Written problem: Update the part of the passage on the motets that begins with the words "Next, a real" and ends with "of wider judgment.": write it out again with "booklet notes" changed to "liner notes".

Next, a real rarity and a composer new to me: the motet Cantabant sancti canticum novum (from Psalm 96) by Ippolito Baccusi. The booklet notes don’t enlighten us much, ‘the work of Baccusi is little researched and, to date, very rarely performed’. I have to say that despite a committed performance here, there was little that I found distinctive or worthy of further exploration, but I’d accept of course that a motet of less than two minutes is a ludicrously small sample on which to make any sort of wider judgment.

Tiburtio Massaino, three of whose motets close the first part of the recital, was an Augustinian friar, choir master and composer. Interestingly, he and de Monte met in Prague in the 1590s, where the motets recorded here were first published. Glad though I am to have heard these works, I would gently question programming three consecutive motets by any composer of this period unless they are markedly differentiated. Massaino’s Salvatorem expectamus is a vigorous, if unoriginal, setting of an advent text. The two motets that follow, O Domine Jesu Christe (text from a prayer by St Gregory) and Ne timeas Maria (an antiphon from Vespers of the Feast of the Annunciation) are much more contemplative though and although luminatus sing both with great poise, my own sense of the album’s momentum was lessened a little by the end of that third motet.

Data lines:
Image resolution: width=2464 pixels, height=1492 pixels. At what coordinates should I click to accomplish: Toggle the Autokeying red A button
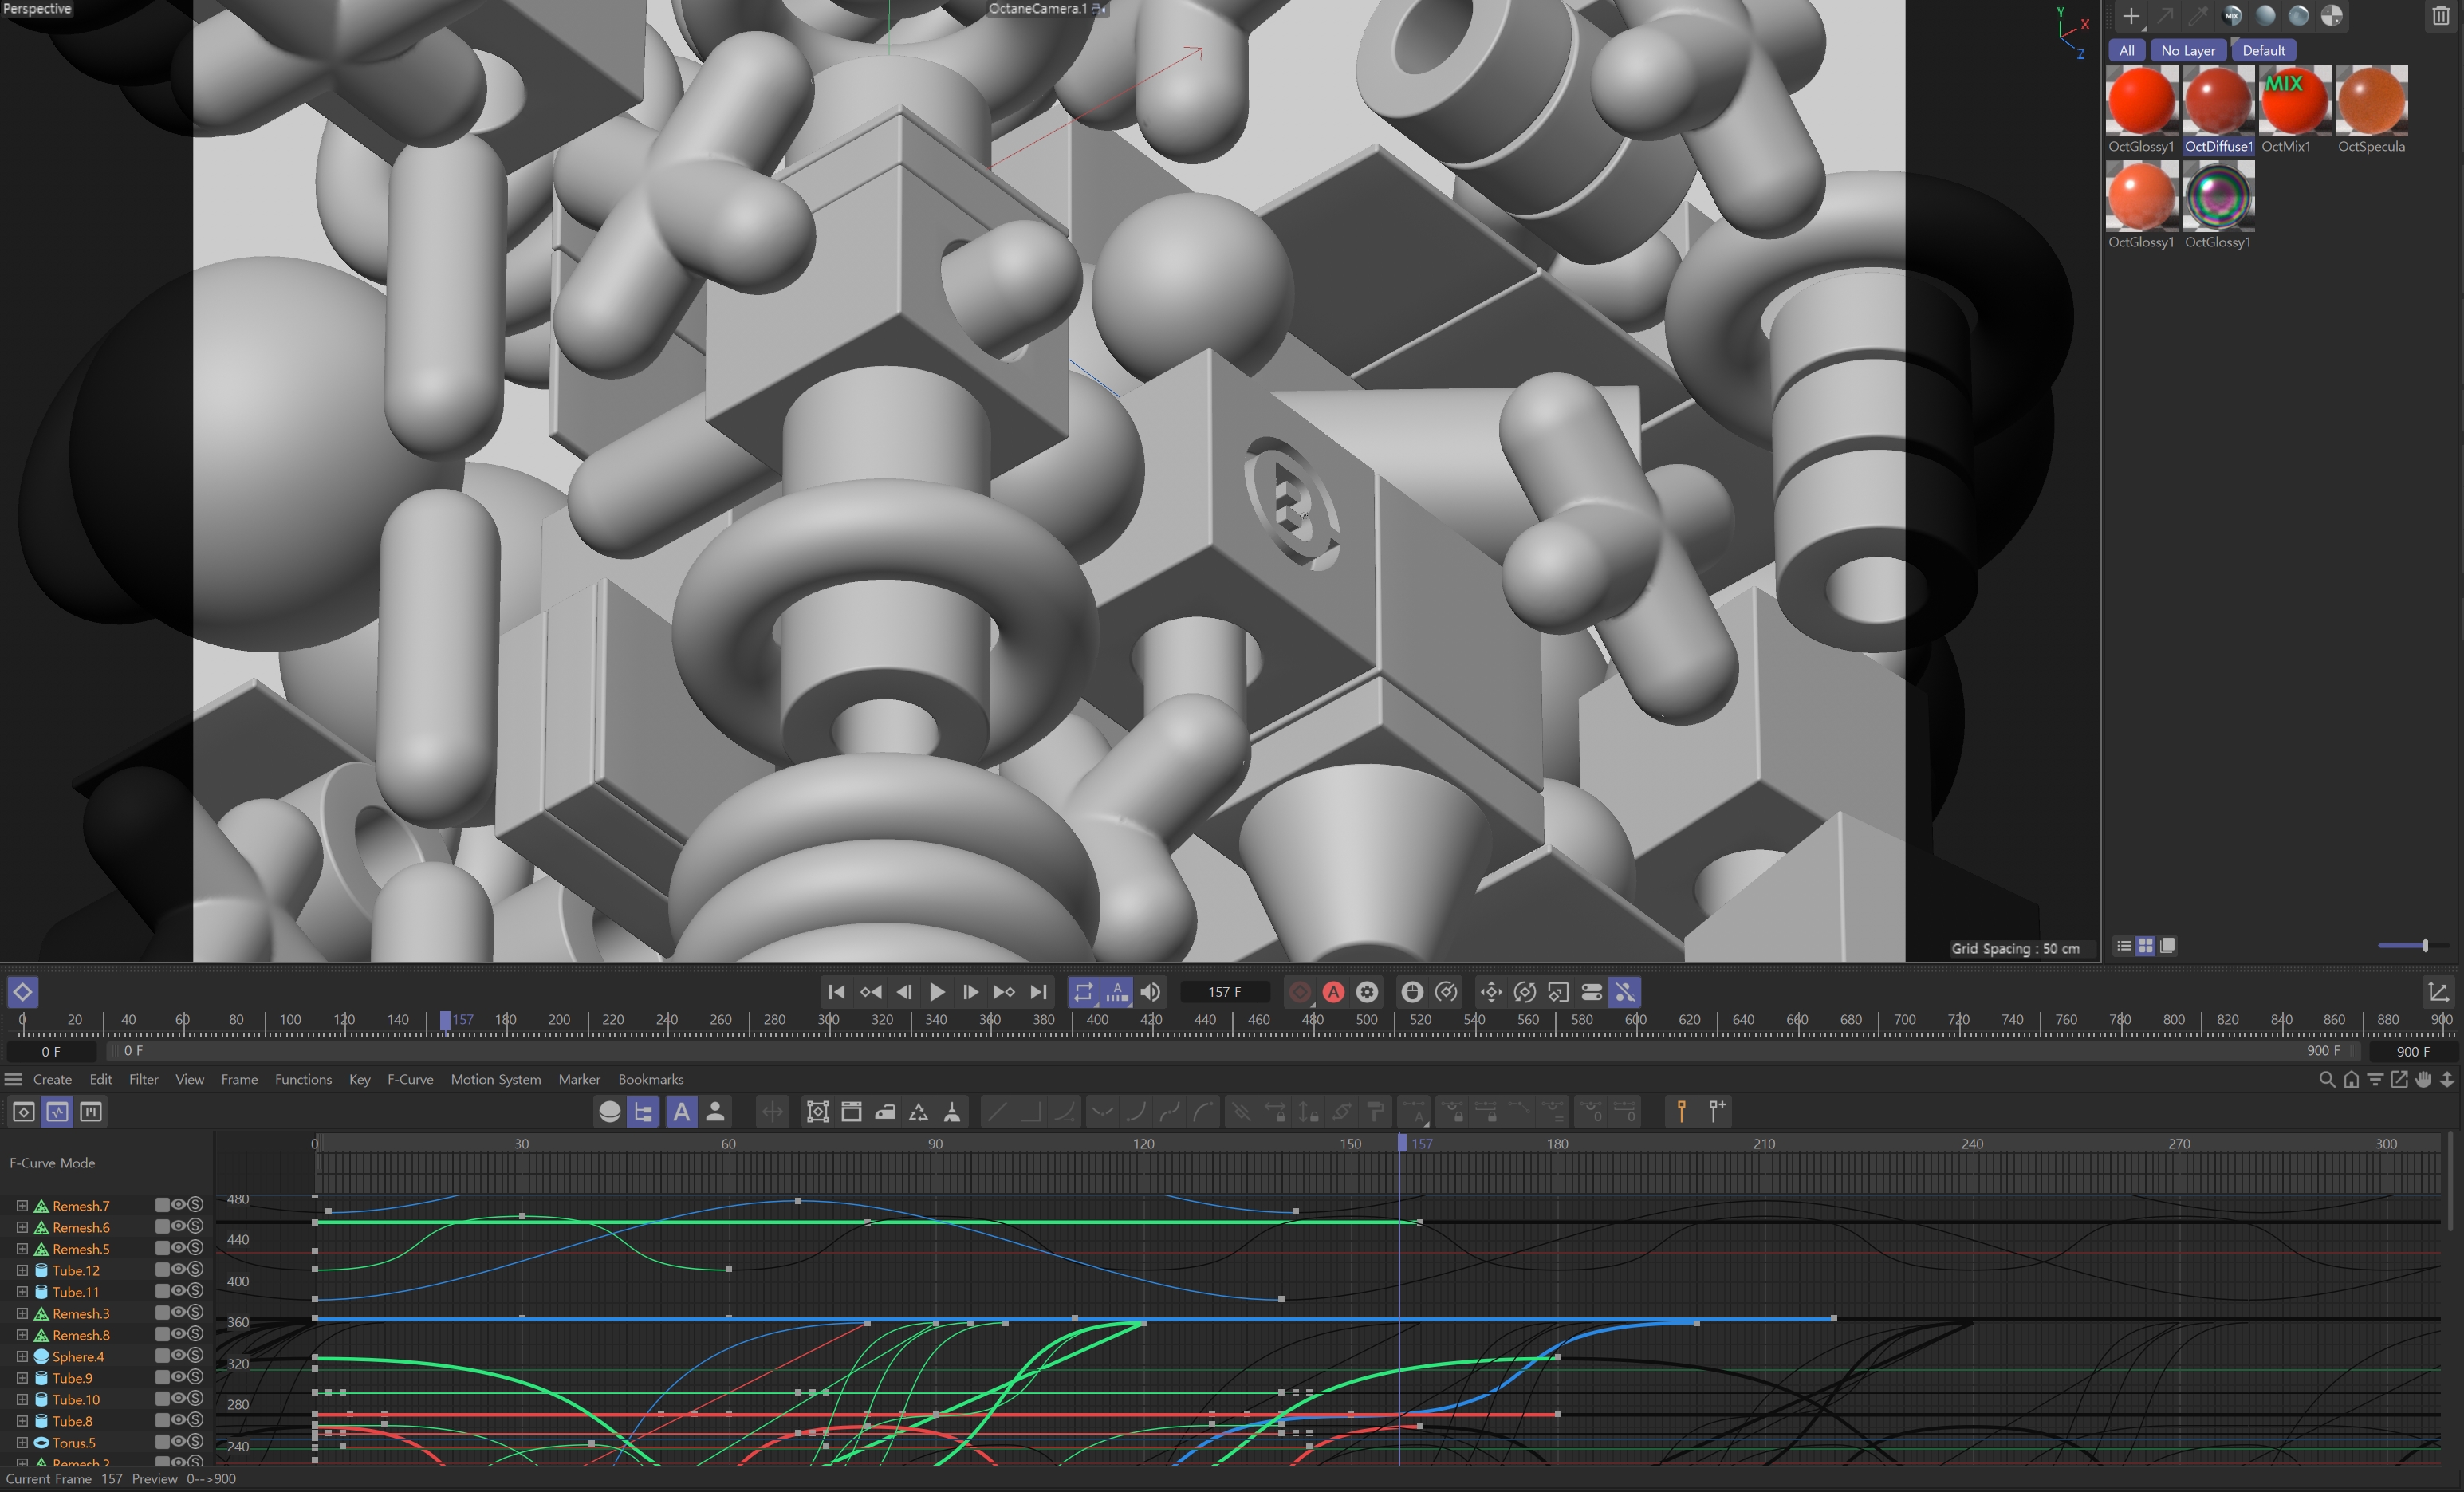tap(1333, 992)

Result of the task:
Next, a real rarity and a composer new to me: the motet Cantabant sancti canticum novum (from Psalm 96) by Ippolito Baccusi. The liner notes don’t enlighten us much, ‘the work of Baccusi is little researched and, to date, very rarely performed’. I have to say that despite a committed performance here, there was little that I found distinctive or worthy of further exploration, but I’d accept of course that a motet of less than two minutes is a ludicrously small sample on which to make any sort of wider judgment.